When some of us think about ghost towns we remember the ones in the old western movies, with deserted buildings and usually items left behind by the former inhabitants.
You are not likely to see this type of ghost town today however, unless you travel to the Western United States, especially Arizona, where there are some locations that have been preserved and turned into tourist attractions.
Today any town that has dwindled in size and lost it businesses and industries is referred to as a ghost town. The decline was often caused by economic problems, rerouting of a main road, lack of rail service or a natural disaster.There are a number of them scattered throughout our area.
As you drive around you can see traces of where thriving towns used to be, there may just be a sign, a church, old schoolhouse or a couple of abandoned buildings that used to be stores or businesses, but they all have their own stories.
Grey Road 7 is a good example, during the 1800’s there were three thriving communities that were settled and began development the same time as Meaford.. Today all that can be seen of Epping is a boarded up church and the location is better known as Epping Lookout Point where you can see beautiful views of the valley, it also boasts a plaque dedicated to John Muir. Griersville used to be a main stop on the Old Mail Road that was the main route from Meaford to Barrie, the sign is still there but the little traveled road only extents from that point to Heathcote. The Post office closed in 1925, and if you travel down The English Church Road in Fairmount you will discover that the church still holds services, and the old schoolhouse has been converted to a vacation home but the store, post office, cobblers’ shop etc. are no longer there.
Another area you will find several ghost towns is in Clearview Township, where you will find names like Whitfield but find only a church and pioneer cemetery, and Lavender where only three buildings remain on an intersection. Both were busy villages in the 1800’s.
Even some villages with the advantage of a highway close by have vanished from our maps. One example is Edenvale, located on Highway 26 near Springwater and along the Nottawasaga River. Disaster first hit the town in 1876 when a fire destroyed a large part of the town. Several mills, businesses, churches and schools were rebuild but in the years that followed several other fires destroyed them and they were never rebuilt. Today Edenvale is just a blue sign on the highway some operating farms and a few buildings in the area, the most prominent one is Edenvale Garage & Motor Sales located where the centre of the village used to be.

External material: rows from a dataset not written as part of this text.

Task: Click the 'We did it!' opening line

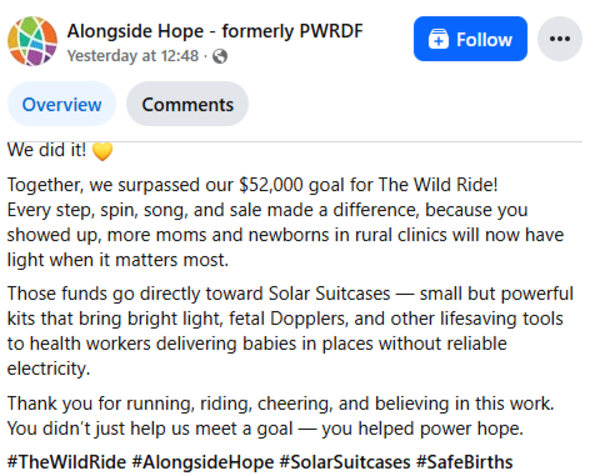Action: click(x=46, y=151)
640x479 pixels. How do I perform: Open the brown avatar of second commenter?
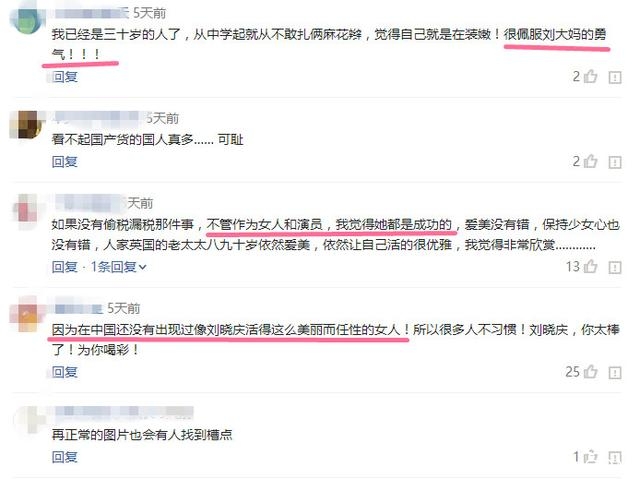pos(27,124)
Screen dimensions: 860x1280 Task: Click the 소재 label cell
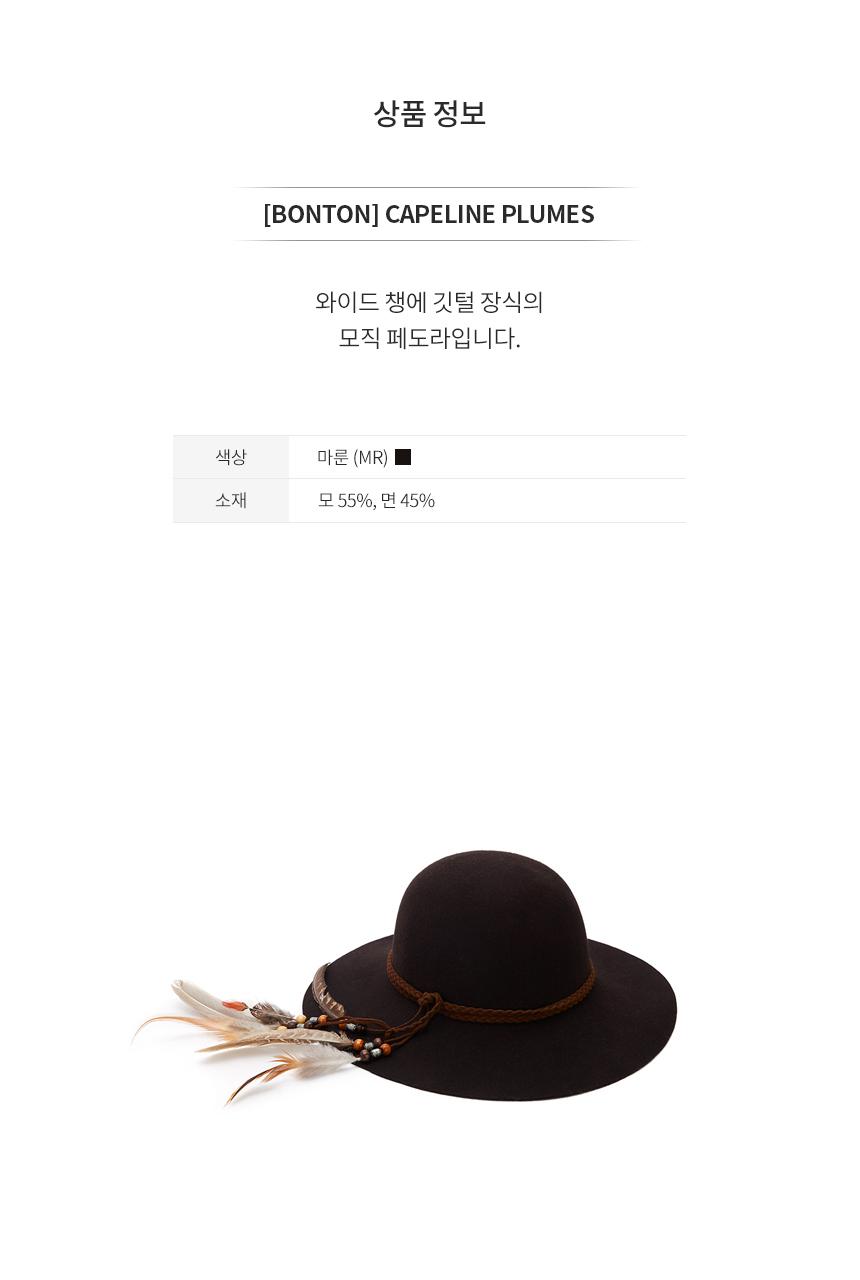click(x=231, y=500)
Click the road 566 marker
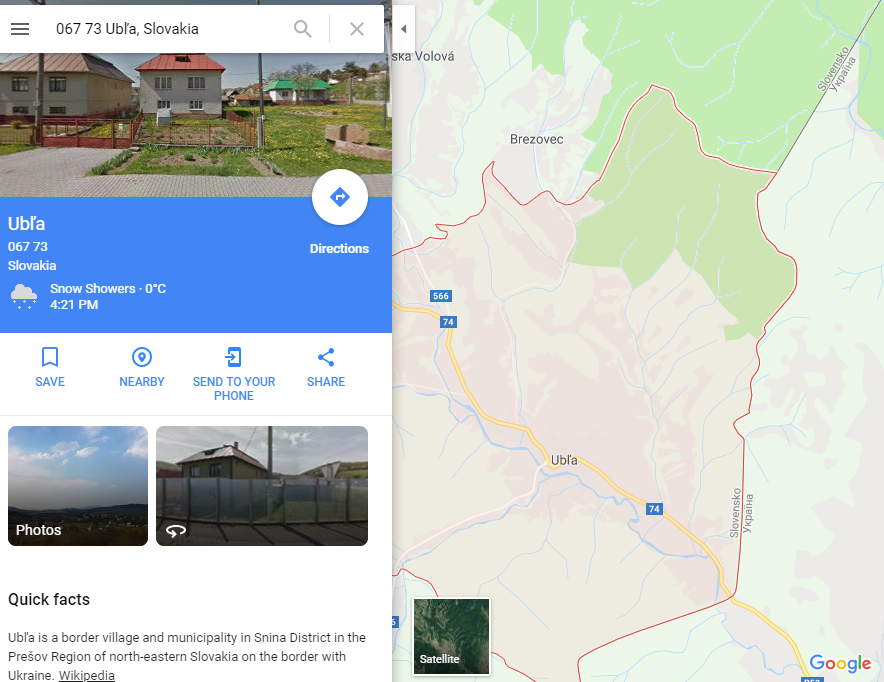884x682 pixels. (441, 296)
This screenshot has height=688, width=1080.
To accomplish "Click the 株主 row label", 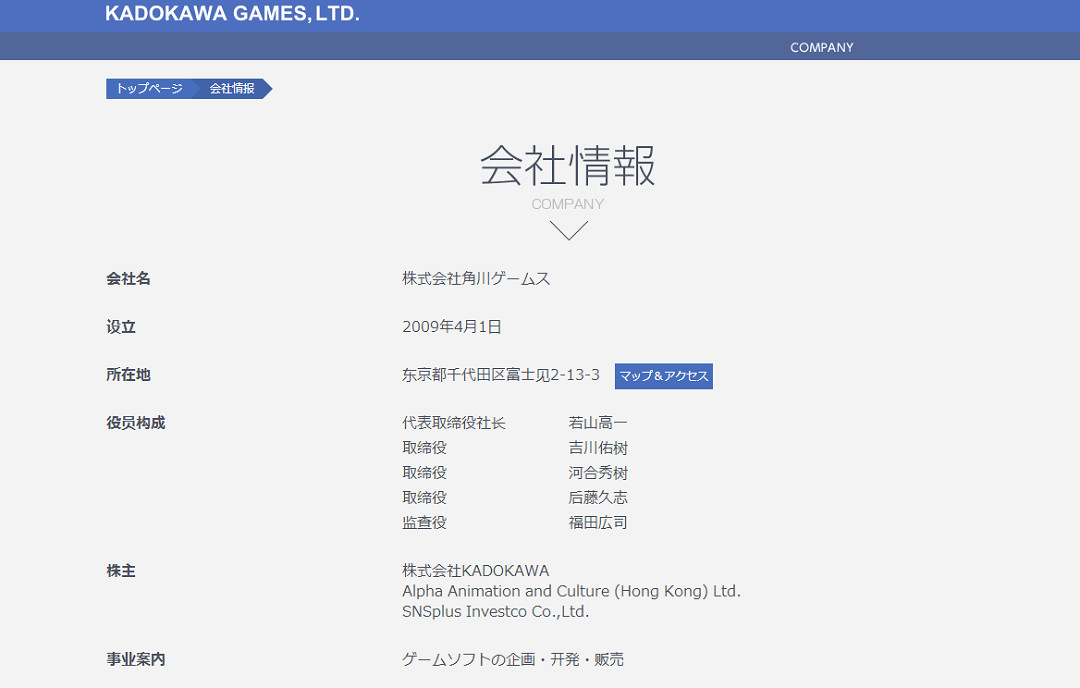I will (x=121, y=571).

Another example would be Balaclava, near Highway 26 west of Meaford. Between 1850 and 1942 it was a growing community. Then the government of Canada purchased 17,500 acres of farmland to establish what has become known as the Meaford Tank Range. The decreased population in the area caused businesses to close, the school children were sent on bussed to nearby communities and the last remaining church and the blacksmith shop closed in 1970. The remains of some buildings still exist but they are all on private property.